━━━ Data for the task ━━━
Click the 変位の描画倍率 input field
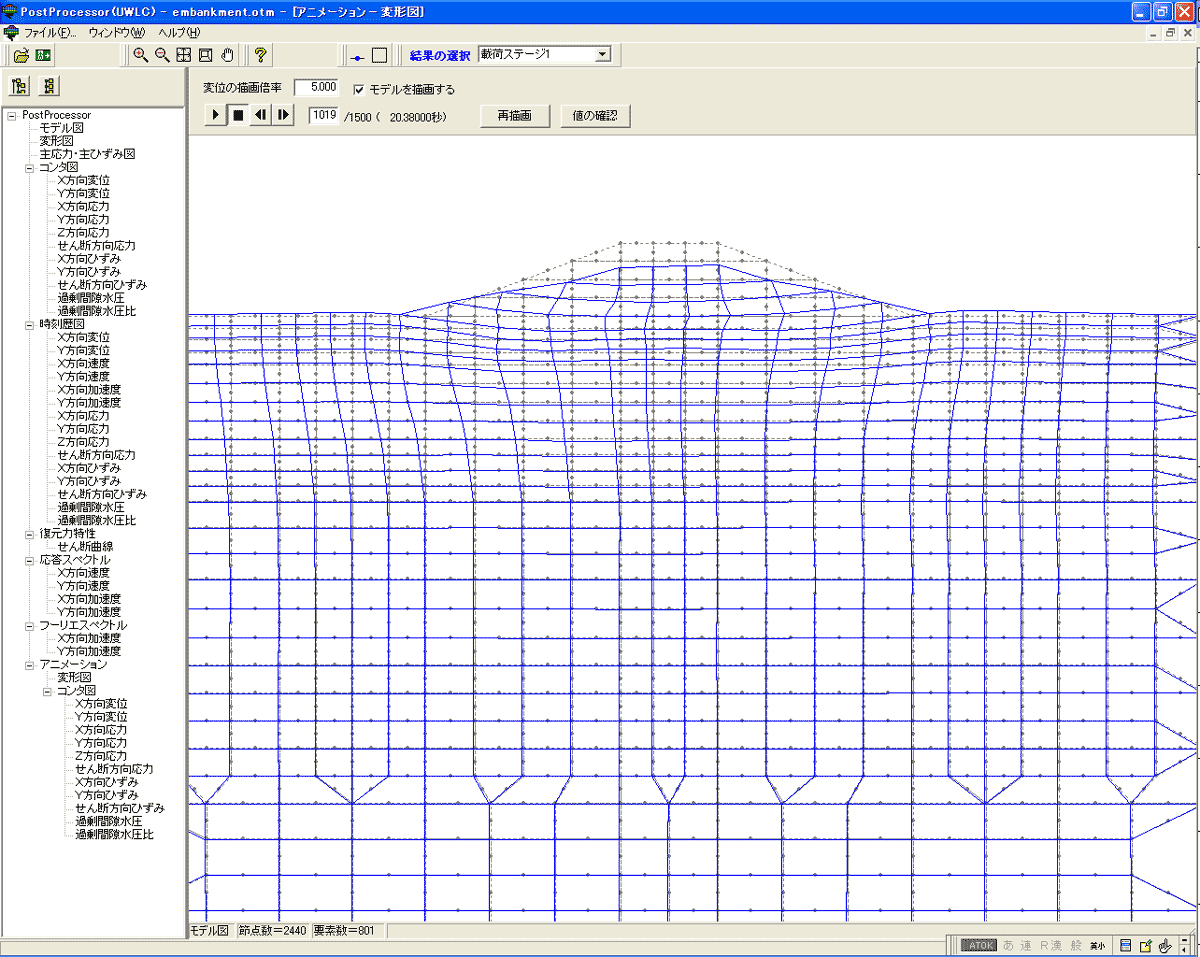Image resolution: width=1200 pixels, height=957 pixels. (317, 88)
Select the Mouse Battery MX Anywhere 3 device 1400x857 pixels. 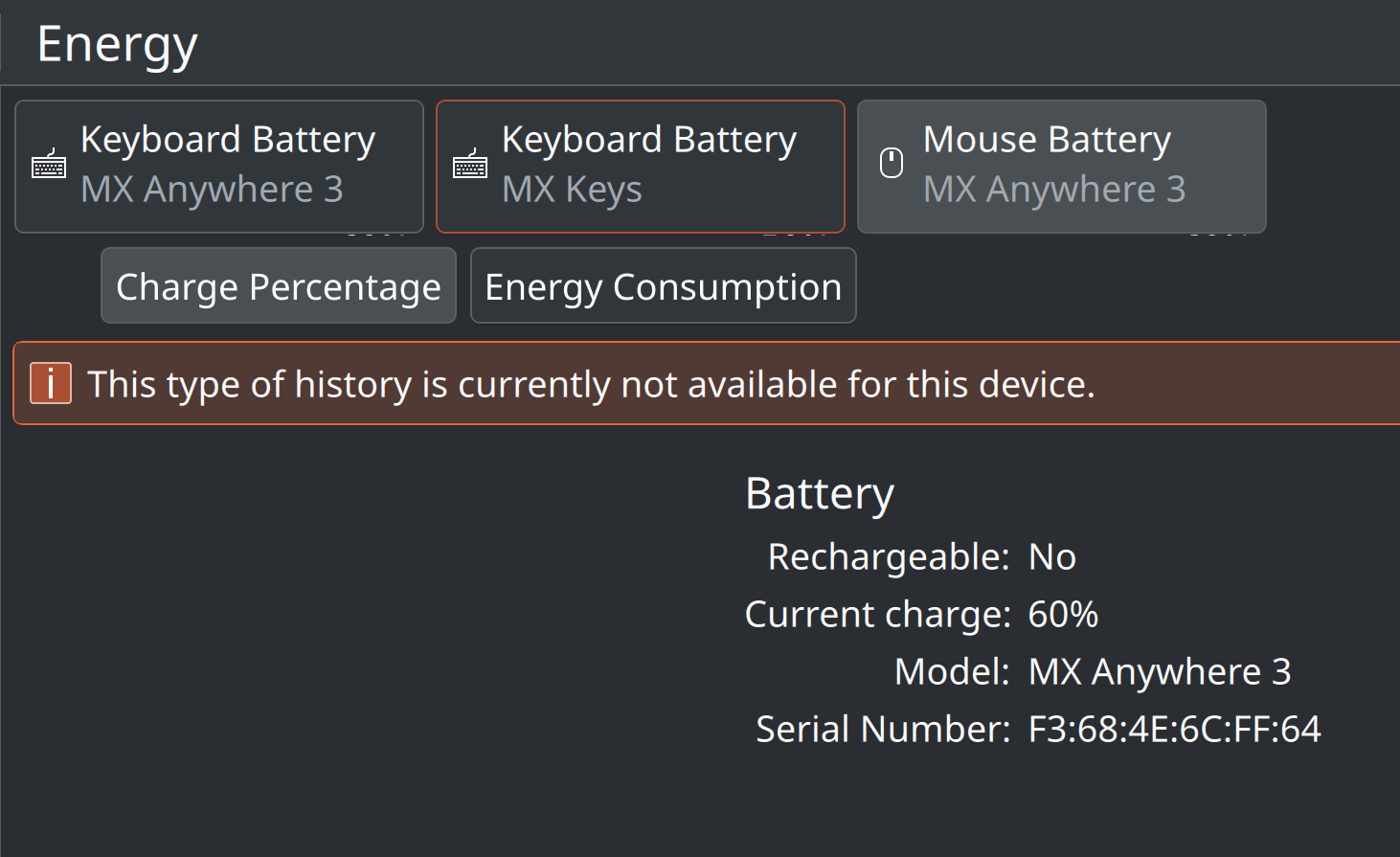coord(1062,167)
━━━
━━━ Data for the task ━━━
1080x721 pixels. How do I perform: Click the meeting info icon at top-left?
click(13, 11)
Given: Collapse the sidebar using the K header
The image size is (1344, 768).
━━━
Written problem: Copy the records from the line containing "1080x721 pixels. How" through the line containing "The image size is (1344, 768).", inclusive, reproducing each line without alteration.

Result of this task:
1080x721 pixels. How do I perform: Click the meeting info icon at top-left?
click(13, 11)
Given: Collapse the sidebar using the K header
The image size is (1344, 768).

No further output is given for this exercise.